[EXERCISE]: In the material below, rewrite the lines starting at "At what (x,y)" and ending at "The height and width of the screenshot is (916, 1724).", putting "Where can I find" wherever "Where is" appears and leaving everything else unchanged.

[Start of MATERIAL FOR THE TASK]

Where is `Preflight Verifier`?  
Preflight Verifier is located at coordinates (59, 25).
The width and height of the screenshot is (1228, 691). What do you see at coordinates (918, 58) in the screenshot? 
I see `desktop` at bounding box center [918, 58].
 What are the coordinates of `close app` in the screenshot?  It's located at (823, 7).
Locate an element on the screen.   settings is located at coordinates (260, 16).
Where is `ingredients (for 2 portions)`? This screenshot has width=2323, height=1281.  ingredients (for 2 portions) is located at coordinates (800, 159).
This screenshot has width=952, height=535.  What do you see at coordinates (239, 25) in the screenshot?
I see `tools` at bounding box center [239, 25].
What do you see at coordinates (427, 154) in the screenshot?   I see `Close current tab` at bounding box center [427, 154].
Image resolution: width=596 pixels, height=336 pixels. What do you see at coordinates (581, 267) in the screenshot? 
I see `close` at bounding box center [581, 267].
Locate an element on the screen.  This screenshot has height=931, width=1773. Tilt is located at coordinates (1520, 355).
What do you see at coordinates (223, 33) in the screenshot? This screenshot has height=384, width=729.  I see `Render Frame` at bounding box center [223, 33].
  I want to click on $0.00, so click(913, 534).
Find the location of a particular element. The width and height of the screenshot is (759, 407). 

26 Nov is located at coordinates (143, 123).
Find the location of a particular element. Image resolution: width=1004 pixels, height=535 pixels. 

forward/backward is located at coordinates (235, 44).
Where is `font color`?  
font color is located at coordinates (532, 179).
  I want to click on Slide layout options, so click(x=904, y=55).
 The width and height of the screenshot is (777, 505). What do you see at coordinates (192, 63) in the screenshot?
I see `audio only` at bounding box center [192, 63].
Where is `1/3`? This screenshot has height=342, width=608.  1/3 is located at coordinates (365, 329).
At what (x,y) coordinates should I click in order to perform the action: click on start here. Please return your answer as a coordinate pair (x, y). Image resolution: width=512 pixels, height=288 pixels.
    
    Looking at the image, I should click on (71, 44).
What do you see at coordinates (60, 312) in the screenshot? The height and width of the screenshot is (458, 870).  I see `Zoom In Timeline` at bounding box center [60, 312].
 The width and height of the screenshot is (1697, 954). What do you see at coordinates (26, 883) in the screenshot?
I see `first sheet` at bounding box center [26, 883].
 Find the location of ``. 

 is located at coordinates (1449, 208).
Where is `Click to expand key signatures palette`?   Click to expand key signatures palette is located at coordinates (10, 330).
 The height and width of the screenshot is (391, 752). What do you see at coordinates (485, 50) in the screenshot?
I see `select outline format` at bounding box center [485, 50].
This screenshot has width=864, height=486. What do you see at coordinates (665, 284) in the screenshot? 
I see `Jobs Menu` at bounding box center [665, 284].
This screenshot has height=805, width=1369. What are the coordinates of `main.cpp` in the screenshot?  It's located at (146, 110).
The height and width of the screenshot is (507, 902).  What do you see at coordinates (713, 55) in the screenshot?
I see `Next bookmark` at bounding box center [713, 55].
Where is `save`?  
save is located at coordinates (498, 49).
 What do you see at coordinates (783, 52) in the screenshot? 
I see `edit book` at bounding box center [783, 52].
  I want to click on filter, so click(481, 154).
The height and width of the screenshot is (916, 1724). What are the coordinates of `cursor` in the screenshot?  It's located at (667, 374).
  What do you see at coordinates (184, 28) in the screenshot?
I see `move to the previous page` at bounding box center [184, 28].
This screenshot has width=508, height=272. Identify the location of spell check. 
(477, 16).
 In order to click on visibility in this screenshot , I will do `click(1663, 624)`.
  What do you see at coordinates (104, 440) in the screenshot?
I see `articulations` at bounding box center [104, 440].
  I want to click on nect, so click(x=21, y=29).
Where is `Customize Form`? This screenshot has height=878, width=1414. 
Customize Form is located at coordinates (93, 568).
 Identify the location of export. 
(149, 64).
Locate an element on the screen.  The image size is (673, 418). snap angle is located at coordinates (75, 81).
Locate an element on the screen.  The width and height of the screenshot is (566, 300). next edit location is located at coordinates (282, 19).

[End of MATERIAL FOR THE TASK]

[TASK OUTPUT]:
At what (x,y) coordinates should I click in order to perform the action: click on start here. Please return your answer as a coordinate pair (x, y). Image resolution: width=512 pixels, height=288 pixels.
    
    Looking at the image, I should click on (71, 44).
What do you see at coordinates (60, 312) in the screenshot? The height and width of the screenshot is (458, 870).  I see `Zoom In Timeline` at bounding box center [60, 312].
 The width and height of the screenshot is (1697, 954). What do you see at coordinates (26, 883) in the screenshot?
I see `first sheet` at bounding box center [26, 883].
 Find the location of ``. 

 is located at coordinates (1449, 208).
Where can I find `Click to expand key signatures palette`?   Click to expand key signatures palette is located at coordinates (10, 330).
 The height and width of the screenshot is (391, 752). What do you see at coordinates (485, 50) in the screenshot?
I see `select outline format` at bounding box center [485, 50].
This screenshot has width=864, height=486. What do you see at coordinates (665, 284) in the screenshot? 
I see `Jobs Menu` at bounding box center [665, 284].
This screenshot has height=805, width=1369. What are the coordinates of `main.cpp` in the screenshot?  It's located at (146, 110).
The height and width of the screenshot is (507, 902).  What do you see at coordinates (713, 55) in the screenshot?
I see `Next bookmark` at bounding box center [713, 55].
Where can I find `save`?  
save is located at coordinates (498, 49).
 What do you see at coordinates (783, 52) in the screenshot? 
I see `edit book` at bounding box center [783, 52].
  I want to click on filter, so click(481, 154).
The height and width of the screenshot is (916, 1724). What are the coordinates of `cursor` in the screenshot?  It's located at (667, 374).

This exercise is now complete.